Magazine is a city in Logan County, Arkansas, United States. As of the 2020 census, Magazine had a population of 740. The city is named for nearby Mount Magazine.

2010 State Football Champions.

==Geography==

According to the United States Census Bureau, the city has a total area of 1.7 sqmi, all land.

==Demographics==

As of the census of 2000, there were 915 people, 347 households, and 261 families residing in the city. The population density was 549.6 PD/sqmi. There were 394 housing units at an average density of 236.6 /sqmi. The racial makeup of the city was 97.38% White, 0.66% Native American, 0.11% Asian, 0.22% from other races, and 1.64% from two or more races. 0.66% of the population were Hispanic or Latino of any race.

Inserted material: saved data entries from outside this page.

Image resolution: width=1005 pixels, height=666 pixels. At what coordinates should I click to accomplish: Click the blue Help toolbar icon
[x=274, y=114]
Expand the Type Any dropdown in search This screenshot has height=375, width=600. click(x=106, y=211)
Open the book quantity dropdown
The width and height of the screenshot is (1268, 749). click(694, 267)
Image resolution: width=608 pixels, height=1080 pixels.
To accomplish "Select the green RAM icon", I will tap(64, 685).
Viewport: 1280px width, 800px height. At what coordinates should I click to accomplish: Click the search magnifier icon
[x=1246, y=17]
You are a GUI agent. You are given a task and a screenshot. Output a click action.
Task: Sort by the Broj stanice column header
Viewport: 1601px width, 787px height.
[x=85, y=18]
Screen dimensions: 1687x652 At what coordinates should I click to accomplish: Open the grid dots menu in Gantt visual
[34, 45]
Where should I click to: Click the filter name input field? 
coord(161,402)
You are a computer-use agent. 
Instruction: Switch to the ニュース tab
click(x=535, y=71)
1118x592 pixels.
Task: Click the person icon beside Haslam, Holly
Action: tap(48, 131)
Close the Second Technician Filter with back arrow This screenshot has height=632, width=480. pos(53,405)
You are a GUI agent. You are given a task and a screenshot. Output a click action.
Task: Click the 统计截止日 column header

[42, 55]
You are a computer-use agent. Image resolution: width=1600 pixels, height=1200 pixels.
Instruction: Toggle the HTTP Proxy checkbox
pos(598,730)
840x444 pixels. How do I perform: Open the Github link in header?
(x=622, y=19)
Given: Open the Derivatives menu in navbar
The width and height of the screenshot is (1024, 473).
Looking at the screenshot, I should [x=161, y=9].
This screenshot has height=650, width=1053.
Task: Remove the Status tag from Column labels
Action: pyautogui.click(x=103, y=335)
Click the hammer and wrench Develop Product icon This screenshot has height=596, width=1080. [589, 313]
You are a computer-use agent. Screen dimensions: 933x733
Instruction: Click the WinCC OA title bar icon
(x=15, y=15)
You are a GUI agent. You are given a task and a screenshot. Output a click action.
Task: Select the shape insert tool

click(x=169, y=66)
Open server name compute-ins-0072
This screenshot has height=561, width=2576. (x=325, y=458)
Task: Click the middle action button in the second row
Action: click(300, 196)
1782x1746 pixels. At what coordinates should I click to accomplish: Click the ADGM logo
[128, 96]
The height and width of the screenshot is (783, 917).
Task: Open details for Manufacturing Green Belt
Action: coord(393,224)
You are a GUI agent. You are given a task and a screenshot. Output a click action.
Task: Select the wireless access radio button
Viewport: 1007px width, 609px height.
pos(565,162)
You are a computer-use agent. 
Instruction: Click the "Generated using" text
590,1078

There were 347 households, out of which 34.3% had children under the age of 18 living with them, 55.0% were married couples living together, 14.1% had a female householder with no husband present, and 24.5% were non-families. 21.6% of all households were made up of individuals, and 13.0% had someone living alone who was 65 years of age or older. The average household size was 2.64 and the average family size was 3.02.

In the city, the population was spread out, with 29.1% under the age of 18, 7.8% from 18 to 24, 25.8% from 25 to 44, 22.2% from 45 to 64, and 15.2% who were 65 years of age or older. The median age was 35 years. For every 100 females, there were 101.1 males. For every 100 females age 18 and over, there were 91.4 males.

The median income for a household in the city was $27,438, and the median income for a family was $31,534. Males had a median income of $23,182 versus $17,656 for females. The per capita income for the city was $14,441. About 13.8% of families and 18.1% of the population were below the poverty line, including 24.5% of those under age 18 and 14.3% of those age 65 or over.

Historical population
| Census | Pop. | Note | %± |
| 1880 | 478 |  | — |
| 1890 | 183 |  | −61.7% |
| 1900 | 897 |  | 390.2% |
| 1910 | 968 |  | 7.9% |
| 1920 | 722 |  | −25.4% |
| 1930 | 560 |  | −22.4% |
| 1940 | 385 |  | −31.2% |
| 1950 | 503 |  | 30.6% |
| 1960 | 463 |  | −8.0% |
| 1970 | 677 |  | 46.2% |
| 1980 | 799 |  | 18.0% |
| 1990 | 799 |  | 0.0% |
| 2000 | 915 |  | 14.5% |
| 2010 | 847 |  | −7.4% |
| 2020 | 740 |  | −12.6% |
| 2025 (est.) | 758 | Increase | 2.4% |
U.S. Decennial Census

==Education==
Public education of elementary and secondary school students is provided by the Magazine School District, which leads students to graduate from J. D. Leftwich High School.

==Notable people==
- Jack Fleck—The winner of the 1955 U.S. Open golf tournament makes his home here.
- Elmo M. Haney—World War I and World War II Marine.